### Exercise material:
BEGIN

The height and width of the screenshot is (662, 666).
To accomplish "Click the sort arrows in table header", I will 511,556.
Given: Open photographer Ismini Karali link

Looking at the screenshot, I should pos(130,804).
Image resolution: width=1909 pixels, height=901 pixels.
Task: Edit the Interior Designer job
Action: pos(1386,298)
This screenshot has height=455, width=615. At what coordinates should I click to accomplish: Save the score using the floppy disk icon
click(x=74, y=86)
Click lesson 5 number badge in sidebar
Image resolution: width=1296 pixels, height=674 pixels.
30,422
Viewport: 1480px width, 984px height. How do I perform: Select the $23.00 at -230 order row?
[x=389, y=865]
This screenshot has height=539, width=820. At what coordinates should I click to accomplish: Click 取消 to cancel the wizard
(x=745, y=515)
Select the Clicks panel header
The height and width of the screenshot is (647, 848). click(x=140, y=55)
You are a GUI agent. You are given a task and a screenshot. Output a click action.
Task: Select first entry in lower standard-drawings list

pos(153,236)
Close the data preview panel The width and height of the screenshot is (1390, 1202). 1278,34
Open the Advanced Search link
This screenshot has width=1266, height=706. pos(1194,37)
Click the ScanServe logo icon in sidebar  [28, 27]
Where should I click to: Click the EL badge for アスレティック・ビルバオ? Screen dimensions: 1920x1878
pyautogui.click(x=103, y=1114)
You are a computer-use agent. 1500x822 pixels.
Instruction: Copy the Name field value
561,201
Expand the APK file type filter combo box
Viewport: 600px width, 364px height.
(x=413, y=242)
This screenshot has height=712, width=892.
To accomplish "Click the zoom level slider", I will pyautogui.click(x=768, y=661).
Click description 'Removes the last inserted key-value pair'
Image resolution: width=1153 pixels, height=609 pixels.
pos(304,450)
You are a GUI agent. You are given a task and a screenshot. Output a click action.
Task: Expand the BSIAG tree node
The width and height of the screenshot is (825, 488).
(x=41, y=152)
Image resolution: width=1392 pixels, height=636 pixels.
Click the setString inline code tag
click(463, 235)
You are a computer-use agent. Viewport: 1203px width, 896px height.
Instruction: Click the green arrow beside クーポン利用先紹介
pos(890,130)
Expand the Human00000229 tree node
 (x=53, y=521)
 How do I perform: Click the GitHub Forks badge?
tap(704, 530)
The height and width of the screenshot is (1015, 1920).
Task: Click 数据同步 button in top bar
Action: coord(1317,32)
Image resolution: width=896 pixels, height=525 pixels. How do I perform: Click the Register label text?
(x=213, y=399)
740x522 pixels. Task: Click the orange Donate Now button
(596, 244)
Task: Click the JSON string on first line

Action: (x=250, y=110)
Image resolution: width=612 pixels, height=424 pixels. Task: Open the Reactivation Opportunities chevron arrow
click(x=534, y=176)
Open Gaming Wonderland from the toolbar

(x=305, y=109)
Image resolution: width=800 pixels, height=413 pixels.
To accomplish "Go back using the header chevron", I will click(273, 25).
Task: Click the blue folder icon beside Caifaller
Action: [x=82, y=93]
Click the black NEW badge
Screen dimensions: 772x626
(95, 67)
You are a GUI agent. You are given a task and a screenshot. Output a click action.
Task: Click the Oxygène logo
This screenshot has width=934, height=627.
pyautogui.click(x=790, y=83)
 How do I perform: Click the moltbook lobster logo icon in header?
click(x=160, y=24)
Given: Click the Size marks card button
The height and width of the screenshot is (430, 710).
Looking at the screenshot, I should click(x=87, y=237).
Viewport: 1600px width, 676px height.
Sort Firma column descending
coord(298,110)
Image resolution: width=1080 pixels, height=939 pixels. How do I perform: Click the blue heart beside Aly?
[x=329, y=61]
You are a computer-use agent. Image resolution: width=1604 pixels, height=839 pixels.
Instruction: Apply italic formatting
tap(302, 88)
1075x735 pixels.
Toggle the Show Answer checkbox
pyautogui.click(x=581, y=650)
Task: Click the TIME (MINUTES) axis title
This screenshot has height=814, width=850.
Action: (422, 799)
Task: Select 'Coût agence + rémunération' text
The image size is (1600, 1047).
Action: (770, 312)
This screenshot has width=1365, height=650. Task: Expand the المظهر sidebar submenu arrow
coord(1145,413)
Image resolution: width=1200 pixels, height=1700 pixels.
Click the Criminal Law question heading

END

### Task instructions:
This exercise needs each record retyped exactly as shown.

### Exercise solution:
The height and width of the screenshot is (662, 666).
To accomplish "Click the sort arrows in table header", I will 511,556.
Given: Open photographer Ismini Karali link

Looking at the screenshot, I should pos(130,804).
Image resolution: width=1909 pixels, height=901 pixels.
Task: Edit the Interior Designer job
Action: pos(1386,298)
This screenshot has height=455, width=615. At what coordinates should I click to accomplish: Save the score using the floppy disk icon
click(x=74, y=86)
Click lesson 5 number badge in sidebar
Image resolution: width=1296 pixels, height=674 pixels.
30,422
Viewport: 1480px width, 984px height. How do I perform: Select the $23.00 at -230 order row?
[x=389, y=865]
This screenshot has height=539, width=820. At what coordinates should I click to accomplish: Click 取消 to cancel the wizard
(x=745, y=515)
Select the Clicks panel header
The height and width of the screenshot is (647, 848). click(x=140, y=55)
You are a GUI agent. You are given a task and a screenshot. Output a click action.
Task: Select first entry in lower standard-drawings list

pos(153,236)
Close the data preview panel The width and height of the screenshot is (1390, 1202). 1278,34
Open the Advanced Search link
This screenshot has width=1266, height=706. pos(1194,37)
Click the ScanServe logo icon in sidebar  [28, 27]
Where should I click to: Click the EL badge for アスレティック・ビルバオ? Screen dimensions: 1920x1878
pyautogui.click(x=103, y=1114)
You are a computer-use agent. 1500x822 pixels.
Instruction: Copy the Name field value
561,201
Expand the APK file type filter combo box
Viewport: 600px width, 364px height.
(x=413, y=242)
This screenshot has height=712, width=892.
To accomplish "Click the zoom level slider", I will pyautogui.click(x=768, y=661).
Click description 'Removes the last inserted key-value pair'
Image resolution: width=1153 pixels, height=609 pixels.
pos(304,450)
You are a GUI agent. You are given a task and a screenshot. Output a click action.
Task: Expand the BSIAG tree node
The width and height of the screenshot is (825, 488).
(x=41, y=152)
Image resolution: width=1392 pixels, height=636 pixels.
Click the setString inline code tag
click(463, 235)
You are a computer-use agent. Viewport: 1203px width, 896px height.
Instruction: Click the green arrow beside クーポン利用先紹介
pos(890,130)
Expand the Human00000229 tree node
 (x=53, y=521)
 How do I perform: Click the GitHub Forks badge?
tap(704, 530)
The height and width of the screenshot is (1015, 1920).
Task: Click 数据同步 button in top bar
Action: coord(1317,32)
Image resolution: width=896 pixels, height=525 pixels. How do I perform: Click the Register label text?
(x=213, y=399)
740x522 pixels. Task: Click the orange Donate Now button
(596, 244)
Task: Click the JSON string on first line

Action: (x=250, y=110)
Image resolution: width=612 pixels, height=424 pixels. Task: Open the Reactivation Opportunities chevron arrow
click(x=534, y=176)
Open Gaming Wonderland from the toolbar

(x=305, y=109)
Image resolution: width=800 pixels, height=413 pixels.
To accomplish "Go back using the header chevron", I will click(273, 25).
Task: Click the blue folder icon beside Caifaller
Action: [x=82, y=93]
Click the black NEW badge
Screen dimensions: 772x626
(95, 67)
You are a GUI agent. You are given a task and a screenshot. Output a click action.
Task: Click the Oxygène logo
This screenshot has width=934, height=627.
pyautogui.click(x=790, y=83)
 How do I perform: Click the moltbook lobster logo icon in header?
click(x=160, y=24)
Given: Click the Size marks card button
The height and width of the screenshot is (430, 710).
Looking at the screenshot, I should click(x=87, y=237).
Viewport: 1600px width, 676px height.
Sort Firma column descending
coord(298,110)
Image resolution: width=1080 pixels, height=939 pixels. How do I perform: Click the blue heart beside Aly?
[x=329, y=61]
You are a computer-use agent. Image resolution: width=1604 pixels, height=839 pixels.
Instruction: Apply italic formatting
tap(302, 88)
1075x735 pixels.
Toggle the Show Answer checkbox
pyautogui.click(x=581, y=650)
Task: Click the TIME (MINUTES) axis title
This screenshot has height=814, width=850.
Action: (422, 799)
Task: Select 'Coût agence + rémunération' text
The image size is (1600, 1047).
Action: (770, 312)
This screenshot has width=1365, height=650. Task: Expand the المظهر sidebar submenu arrow
coord(1145,413)
Image resolution: width=1200 pixels, height=1700 pixels.
Click the Criminal Law question heading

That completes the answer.